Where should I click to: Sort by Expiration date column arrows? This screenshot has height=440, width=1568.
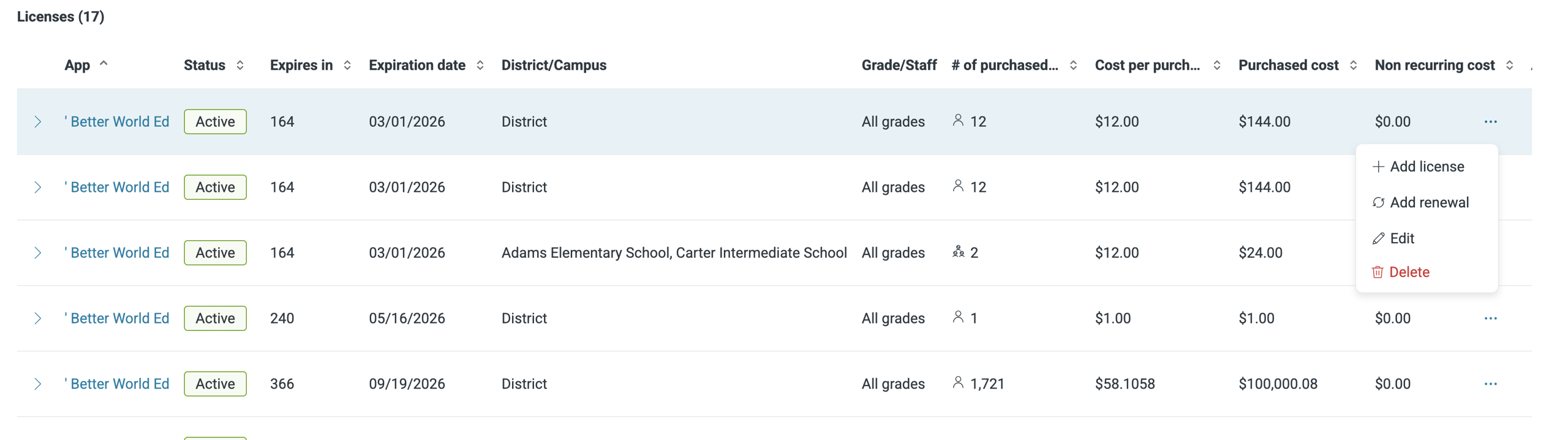pyautogui.click(x=480, y=65)
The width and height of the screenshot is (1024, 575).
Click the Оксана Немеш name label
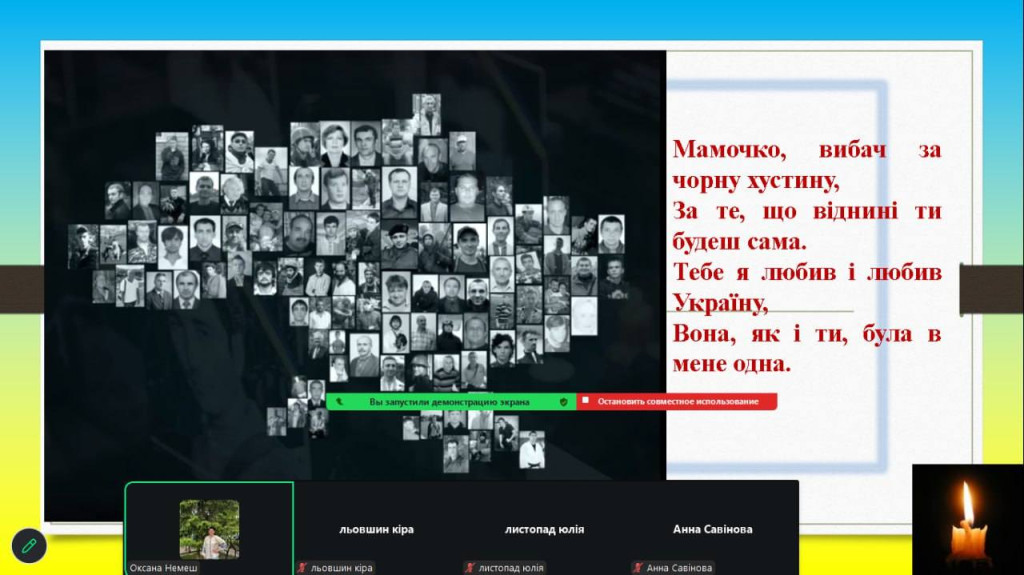click(x=164, y=568)
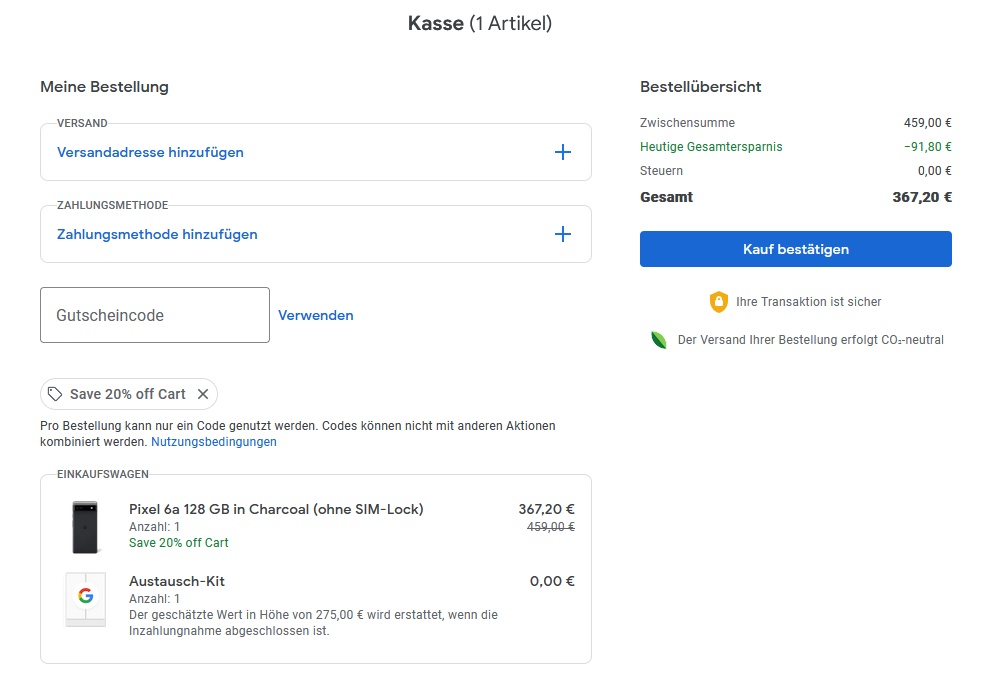Click the Kasse page heading
Image resolution: width=1002 pixels, height=675 pixels.
pos(479,23)
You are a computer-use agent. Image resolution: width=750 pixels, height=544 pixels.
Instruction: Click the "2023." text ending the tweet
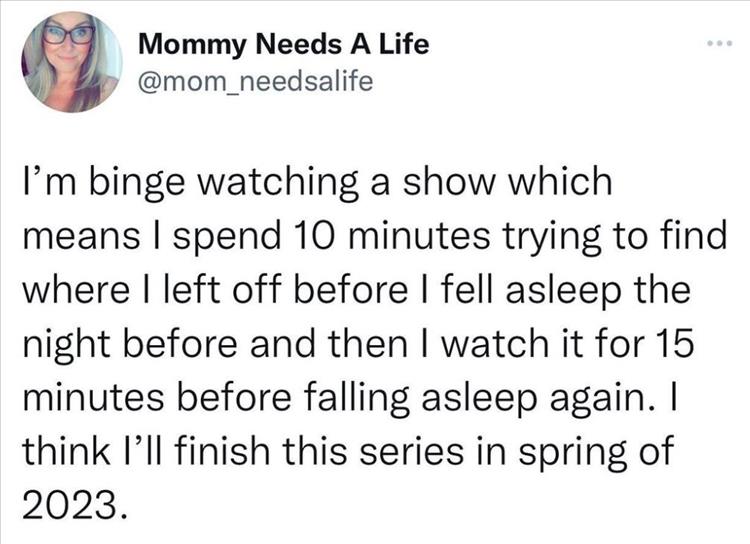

§ Task to carry out:
Repeat only what runs from the first line of the records above to the line with "The width and", both included, word for word, minus the pictures.

§ Response below:
Where should I click to: Sort by Expiration date column arrows? This screenshot has height=440, width=1568.
pyautogui.click(x=480, y=65)
The width and height of the screenshot is (1024, 575).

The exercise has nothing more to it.